Certification is possible provided that
- the pilot has recovered from the underlying condition or the condition has been stabilised and does not in itself preclude flying
- the total incapacitation risk of the medication, the condition for which anticoagulation is indicated and any other conditions is acceptable.
Acceptable DOACs are Dabigatran, Rivaroxaban and Apixaban.
Likely indications for Warfarin and DOACs include:
- DVT/PE: Screening should have been undertaken for underlying causes, including coagulation abnormalities. DVT is likely to be the least problematic for certification; For pilots taking Warfarin target INR is normally within the range 1.8-2.5 (with an ideal 2.0-2.3) - see stability requirement below. In all cases of pulmonary embolism follow-up reviews should be with a chest physician and reports should include relevant investigations.
- Atrial fibrillation may be associated with other risk factors, which require assessment using the CHA2DS2Vasc score (See Atrial Fibrillation (PDF) flow chart and guidance material)
- Cardiac valve replacement (Warfarin only). The target INR following valve replacement and other co-morbidities should be taken into account. Certification is permitted after an aortic valve replacement but not a mitral valve replacement due to complication risks. (See Aortic Valve Replacement (PDF) flow chart).
Prior to certification, for pilots taking Warfarin, the INR should be demonstrated to be within the target range for 6 months (4 results at 2 monthly intervals) and 2 monthly laboratory testing should be continued on an ongoing basis. If the INR varies considerably within the target range on the initial readings, a longer period of surveillance may be required. Pilots taking DOACs should be free of side effects for a period of 3 months prior to fitness reassessment.

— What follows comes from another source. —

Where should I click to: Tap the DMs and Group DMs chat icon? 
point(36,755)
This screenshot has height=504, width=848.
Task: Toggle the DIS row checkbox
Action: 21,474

Class 1 applicants treated with Warfarin are required to measure their INR on a ‘near patient’ testing system (such as CoaguChek S) 12 hours prior to flight and only fly if the INR is within the target range. The INR should be recorded in the Log Book. The Log Book should be reviewed at each medical certificate revalidation examination.
For LAPL pilots, a shorter period of stabilisation (6 weeks for DOACs and 4 months for Warfarin) may be acceptable provided there are no side effects and there is reliable evidence of INR stability in pilots taking Warfarin.